In Australia, the tendency since the Montara and Macondo incidents has been to
emphasise a formal regulatory posture of government, at arm’s length from industry
and based on a tightening of rules and sanctions. We certainly do not suggest that
this posture is inappropriate in relation to the risks to health, safety and the
environment that are posed by offshore exploration and production operations.
By contrast, in relation to strategies for exploration, development and production,
which directly bear on this issue of security of supply, we think it important that
government should keep clearly in view the fact that its relationship with title-holders
is better conceived in terms of a partnership contract than of arm’s length regulation.
As in all contracts both parties do not have exactly the same goals and constraints,
and the legal rules and powers are there to ensure that government can impose its
will when it really needs to, but the core of the relationship is consensual and based
on a common purpose, and in our view this badly needs some institutional, but
informal, expression. The 2011 reforms, by establishing national bodies to take over
competencies formerly exercised by different Designated Authorities, have created a
new opportunity for the development of a national forum to encourage a governmentindustry dialogue. NOPTA looks like the obvious public partner in such a forum, but
one might hope that some way could be found of drawing on the views and expertise
of NOPSEMA without compromising its necessary independence.

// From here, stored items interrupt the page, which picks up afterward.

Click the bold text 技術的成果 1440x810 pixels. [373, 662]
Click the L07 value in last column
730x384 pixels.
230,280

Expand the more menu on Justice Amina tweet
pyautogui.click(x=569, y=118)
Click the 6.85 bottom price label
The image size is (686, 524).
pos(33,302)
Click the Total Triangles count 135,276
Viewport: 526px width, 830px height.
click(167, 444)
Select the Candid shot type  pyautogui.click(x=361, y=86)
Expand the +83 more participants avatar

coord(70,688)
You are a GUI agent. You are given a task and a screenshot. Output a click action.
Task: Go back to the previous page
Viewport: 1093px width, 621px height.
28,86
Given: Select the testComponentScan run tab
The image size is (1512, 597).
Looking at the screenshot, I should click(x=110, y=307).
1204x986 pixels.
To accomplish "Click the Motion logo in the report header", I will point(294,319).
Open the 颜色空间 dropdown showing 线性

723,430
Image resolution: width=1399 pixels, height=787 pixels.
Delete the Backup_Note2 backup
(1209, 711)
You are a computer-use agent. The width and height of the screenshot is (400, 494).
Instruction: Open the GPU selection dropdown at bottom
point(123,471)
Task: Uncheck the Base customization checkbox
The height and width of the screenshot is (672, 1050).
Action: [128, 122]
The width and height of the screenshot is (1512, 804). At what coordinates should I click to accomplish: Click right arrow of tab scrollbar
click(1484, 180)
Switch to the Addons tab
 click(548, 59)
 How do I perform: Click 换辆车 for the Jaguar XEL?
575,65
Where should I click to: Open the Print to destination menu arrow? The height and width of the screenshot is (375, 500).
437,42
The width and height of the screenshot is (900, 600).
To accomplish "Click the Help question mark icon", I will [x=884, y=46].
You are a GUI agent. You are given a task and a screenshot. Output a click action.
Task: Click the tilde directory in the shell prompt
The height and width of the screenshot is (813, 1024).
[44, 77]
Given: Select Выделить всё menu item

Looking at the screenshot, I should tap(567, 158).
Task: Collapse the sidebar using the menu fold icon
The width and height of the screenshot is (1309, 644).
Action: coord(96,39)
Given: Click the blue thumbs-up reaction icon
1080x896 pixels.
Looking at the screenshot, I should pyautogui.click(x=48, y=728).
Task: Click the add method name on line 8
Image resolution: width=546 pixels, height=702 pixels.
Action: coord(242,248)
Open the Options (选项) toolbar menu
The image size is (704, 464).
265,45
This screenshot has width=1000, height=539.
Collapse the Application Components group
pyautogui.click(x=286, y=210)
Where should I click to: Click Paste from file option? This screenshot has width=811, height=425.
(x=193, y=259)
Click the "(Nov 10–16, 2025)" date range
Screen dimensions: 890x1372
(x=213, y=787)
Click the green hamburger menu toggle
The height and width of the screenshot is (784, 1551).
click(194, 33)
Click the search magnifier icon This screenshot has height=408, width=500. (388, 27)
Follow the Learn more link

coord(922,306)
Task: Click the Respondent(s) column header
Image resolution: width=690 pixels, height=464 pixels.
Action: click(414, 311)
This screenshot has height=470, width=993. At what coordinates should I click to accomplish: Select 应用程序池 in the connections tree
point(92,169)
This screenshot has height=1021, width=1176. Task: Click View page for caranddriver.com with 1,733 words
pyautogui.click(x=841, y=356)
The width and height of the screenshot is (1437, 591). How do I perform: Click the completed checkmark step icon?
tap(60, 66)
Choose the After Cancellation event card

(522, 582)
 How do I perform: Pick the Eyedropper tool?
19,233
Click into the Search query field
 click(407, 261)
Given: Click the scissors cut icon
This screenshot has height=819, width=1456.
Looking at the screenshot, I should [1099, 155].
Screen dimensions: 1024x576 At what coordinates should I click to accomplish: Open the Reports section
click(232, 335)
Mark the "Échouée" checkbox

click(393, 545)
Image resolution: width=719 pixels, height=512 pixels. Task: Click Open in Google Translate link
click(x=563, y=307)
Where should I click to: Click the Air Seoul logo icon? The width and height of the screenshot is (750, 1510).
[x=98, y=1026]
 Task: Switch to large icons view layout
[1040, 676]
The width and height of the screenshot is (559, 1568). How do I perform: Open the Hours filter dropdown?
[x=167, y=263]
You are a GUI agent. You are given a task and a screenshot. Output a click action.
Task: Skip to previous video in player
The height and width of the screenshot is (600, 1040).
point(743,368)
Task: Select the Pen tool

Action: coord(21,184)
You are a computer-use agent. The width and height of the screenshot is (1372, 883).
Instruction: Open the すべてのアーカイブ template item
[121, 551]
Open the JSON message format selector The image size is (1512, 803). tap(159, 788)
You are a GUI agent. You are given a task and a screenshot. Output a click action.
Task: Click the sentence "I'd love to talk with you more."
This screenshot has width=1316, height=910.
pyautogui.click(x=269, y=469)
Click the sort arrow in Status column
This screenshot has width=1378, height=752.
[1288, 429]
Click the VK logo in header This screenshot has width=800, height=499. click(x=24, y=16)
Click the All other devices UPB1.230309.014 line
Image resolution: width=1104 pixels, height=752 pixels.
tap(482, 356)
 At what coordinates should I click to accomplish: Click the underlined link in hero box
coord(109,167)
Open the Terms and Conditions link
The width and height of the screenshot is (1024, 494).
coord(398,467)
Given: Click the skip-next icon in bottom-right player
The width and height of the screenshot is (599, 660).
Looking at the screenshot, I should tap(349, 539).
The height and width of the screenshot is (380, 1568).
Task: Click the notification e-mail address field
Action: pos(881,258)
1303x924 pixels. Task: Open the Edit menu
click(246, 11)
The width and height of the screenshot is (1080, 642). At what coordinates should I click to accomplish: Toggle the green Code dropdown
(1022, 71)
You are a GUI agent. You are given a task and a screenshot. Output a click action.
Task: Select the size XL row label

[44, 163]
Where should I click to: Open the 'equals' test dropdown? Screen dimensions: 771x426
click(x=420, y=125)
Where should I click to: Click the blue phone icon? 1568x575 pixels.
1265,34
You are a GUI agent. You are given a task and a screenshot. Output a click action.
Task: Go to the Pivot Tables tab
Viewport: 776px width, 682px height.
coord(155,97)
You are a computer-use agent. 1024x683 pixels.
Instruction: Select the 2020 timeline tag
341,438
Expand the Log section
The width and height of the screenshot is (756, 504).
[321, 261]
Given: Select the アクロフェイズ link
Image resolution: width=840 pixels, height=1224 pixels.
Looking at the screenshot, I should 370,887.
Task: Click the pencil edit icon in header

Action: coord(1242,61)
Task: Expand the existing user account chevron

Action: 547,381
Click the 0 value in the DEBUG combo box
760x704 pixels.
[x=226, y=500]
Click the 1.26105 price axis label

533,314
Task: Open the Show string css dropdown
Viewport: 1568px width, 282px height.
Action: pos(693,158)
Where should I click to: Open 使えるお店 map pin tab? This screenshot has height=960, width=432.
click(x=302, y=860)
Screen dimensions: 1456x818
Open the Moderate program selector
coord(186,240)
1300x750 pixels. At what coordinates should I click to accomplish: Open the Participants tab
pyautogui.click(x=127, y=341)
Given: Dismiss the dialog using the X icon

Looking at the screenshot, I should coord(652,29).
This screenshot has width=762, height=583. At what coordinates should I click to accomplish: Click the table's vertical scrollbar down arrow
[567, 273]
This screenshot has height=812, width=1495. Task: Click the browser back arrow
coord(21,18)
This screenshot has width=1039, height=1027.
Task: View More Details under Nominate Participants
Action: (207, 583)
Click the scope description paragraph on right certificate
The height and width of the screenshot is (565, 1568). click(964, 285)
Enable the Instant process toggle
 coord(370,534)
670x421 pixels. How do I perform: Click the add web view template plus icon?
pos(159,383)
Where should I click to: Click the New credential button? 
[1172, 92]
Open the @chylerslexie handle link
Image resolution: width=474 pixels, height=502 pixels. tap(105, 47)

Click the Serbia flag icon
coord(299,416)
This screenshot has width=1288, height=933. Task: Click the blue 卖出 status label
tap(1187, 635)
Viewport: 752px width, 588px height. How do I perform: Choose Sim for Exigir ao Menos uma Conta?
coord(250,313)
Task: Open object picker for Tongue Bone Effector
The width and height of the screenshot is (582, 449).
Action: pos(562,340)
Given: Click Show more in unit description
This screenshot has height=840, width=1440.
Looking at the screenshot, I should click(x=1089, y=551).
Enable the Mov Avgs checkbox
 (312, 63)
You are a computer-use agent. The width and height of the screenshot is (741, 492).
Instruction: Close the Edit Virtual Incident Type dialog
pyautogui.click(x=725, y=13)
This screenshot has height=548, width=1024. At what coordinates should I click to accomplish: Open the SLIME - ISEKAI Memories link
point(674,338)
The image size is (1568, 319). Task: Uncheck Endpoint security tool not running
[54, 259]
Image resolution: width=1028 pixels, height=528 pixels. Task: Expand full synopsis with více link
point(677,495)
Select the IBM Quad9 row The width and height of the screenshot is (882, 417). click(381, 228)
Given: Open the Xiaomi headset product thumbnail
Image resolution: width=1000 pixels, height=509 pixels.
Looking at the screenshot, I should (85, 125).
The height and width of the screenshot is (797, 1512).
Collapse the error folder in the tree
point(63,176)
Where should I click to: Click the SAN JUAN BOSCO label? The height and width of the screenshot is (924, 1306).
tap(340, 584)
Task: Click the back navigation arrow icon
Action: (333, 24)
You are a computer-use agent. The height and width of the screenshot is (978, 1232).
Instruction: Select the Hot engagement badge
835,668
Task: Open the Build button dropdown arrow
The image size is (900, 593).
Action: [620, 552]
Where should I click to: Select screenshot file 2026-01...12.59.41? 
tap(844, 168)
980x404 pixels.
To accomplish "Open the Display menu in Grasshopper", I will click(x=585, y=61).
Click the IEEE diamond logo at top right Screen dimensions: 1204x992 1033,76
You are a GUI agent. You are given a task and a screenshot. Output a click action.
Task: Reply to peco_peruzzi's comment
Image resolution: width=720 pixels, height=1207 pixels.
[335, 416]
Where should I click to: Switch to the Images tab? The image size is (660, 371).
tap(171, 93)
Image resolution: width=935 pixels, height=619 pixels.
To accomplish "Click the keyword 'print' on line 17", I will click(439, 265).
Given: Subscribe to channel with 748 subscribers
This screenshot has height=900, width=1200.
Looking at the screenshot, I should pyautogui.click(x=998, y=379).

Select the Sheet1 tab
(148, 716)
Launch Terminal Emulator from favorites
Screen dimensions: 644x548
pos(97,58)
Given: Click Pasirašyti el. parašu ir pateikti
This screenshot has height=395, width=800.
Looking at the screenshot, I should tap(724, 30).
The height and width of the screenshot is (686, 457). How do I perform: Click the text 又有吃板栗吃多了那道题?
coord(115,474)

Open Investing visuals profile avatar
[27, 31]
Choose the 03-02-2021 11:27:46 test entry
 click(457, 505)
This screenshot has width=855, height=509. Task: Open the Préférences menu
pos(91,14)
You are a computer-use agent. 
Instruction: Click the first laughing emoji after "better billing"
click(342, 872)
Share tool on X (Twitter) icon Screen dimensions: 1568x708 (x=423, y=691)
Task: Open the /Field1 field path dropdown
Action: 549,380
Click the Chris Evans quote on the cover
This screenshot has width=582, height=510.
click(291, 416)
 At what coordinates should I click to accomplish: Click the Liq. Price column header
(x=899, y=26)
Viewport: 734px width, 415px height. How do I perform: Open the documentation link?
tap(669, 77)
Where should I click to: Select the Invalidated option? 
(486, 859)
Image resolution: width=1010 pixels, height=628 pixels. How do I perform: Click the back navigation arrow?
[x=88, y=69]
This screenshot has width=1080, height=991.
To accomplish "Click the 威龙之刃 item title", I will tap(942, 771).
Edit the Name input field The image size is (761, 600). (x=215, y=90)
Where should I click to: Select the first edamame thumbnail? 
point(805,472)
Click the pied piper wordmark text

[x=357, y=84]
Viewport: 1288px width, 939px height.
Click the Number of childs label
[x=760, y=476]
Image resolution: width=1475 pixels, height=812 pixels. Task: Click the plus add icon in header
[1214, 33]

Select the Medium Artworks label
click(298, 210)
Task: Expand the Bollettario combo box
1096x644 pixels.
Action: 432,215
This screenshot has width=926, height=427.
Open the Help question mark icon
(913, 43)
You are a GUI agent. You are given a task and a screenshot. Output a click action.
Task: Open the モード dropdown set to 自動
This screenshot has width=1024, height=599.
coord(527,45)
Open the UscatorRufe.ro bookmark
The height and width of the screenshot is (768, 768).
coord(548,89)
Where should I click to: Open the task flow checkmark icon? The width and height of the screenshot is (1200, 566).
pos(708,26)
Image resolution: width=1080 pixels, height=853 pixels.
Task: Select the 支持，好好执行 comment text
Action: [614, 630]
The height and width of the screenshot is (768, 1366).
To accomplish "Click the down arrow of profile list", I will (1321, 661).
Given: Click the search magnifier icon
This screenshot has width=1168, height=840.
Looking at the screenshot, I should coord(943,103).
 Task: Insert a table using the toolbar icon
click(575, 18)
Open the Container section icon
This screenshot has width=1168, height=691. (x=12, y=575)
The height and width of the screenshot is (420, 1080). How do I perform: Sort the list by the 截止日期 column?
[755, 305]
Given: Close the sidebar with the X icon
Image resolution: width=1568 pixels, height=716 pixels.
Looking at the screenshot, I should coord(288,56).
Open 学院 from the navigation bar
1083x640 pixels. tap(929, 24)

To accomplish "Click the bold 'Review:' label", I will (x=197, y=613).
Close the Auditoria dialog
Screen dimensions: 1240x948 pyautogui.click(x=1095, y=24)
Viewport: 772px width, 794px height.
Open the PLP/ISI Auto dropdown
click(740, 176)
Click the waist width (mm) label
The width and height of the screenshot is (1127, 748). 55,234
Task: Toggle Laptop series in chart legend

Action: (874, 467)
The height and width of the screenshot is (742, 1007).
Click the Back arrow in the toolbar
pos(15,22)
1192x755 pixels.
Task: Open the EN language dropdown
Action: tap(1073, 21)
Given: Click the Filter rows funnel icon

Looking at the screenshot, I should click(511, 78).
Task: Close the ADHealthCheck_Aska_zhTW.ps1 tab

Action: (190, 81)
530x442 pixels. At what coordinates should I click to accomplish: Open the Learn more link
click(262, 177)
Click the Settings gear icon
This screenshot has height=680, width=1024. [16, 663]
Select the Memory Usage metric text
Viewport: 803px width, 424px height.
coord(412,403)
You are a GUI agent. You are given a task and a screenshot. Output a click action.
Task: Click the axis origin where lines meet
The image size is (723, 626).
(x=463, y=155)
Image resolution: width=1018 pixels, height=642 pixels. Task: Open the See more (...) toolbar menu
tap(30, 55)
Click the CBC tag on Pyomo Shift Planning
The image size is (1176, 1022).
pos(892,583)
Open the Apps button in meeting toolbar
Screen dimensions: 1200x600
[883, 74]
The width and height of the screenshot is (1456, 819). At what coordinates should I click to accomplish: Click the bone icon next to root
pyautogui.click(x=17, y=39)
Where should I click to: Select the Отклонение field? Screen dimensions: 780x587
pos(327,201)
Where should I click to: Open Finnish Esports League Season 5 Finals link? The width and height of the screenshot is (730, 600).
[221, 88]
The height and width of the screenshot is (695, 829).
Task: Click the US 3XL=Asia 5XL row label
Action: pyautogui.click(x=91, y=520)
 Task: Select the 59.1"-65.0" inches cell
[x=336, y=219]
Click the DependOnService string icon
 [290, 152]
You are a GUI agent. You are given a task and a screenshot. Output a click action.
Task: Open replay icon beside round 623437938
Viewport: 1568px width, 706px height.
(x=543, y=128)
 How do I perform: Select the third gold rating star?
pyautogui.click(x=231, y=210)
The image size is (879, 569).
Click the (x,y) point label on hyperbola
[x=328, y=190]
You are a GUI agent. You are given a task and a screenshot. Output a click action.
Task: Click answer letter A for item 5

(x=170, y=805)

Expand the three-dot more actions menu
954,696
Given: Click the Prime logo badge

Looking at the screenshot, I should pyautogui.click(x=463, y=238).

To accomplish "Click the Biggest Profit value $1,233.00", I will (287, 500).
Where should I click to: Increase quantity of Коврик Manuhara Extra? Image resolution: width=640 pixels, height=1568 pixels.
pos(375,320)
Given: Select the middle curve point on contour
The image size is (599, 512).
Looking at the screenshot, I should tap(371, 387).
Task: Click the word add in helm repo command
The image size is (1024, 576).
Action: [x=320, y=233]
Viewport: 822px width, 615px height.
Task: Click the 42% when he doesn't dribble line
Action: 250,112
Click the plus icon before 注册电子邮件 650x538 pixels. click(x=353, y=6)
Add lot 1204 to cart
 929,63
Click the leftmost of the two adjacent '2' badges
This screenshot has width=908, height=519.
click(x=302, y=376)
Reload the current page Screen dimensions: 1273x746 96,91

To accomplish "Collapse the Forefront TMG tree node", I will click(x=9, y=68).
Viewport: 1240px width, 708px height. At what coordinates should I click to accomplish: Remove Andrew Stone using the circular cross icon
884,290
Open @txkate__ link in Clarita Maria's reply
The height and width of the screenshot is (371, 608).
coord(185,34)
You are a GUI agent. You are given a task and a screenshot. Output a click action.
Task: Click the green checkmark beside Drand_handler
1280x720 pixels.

In the context of the present inquiry, the value of the kind of institutionalised
discussion that we propose is that over time it offers the best chances of developing
consensus as to the kinds of changes, both in commercial attitudes and in regulatory
ordering, that may be needed to ensure optimal recovery of resources. In our view,
if further regulation should prove to be necessary to stimulate the shared use of
infrastructure, it would be much better developed as a tool of resource management
within the framework of the Offshore Petroleum and Greenhouse Gas Storage Act,
than as an offshoot of competition law.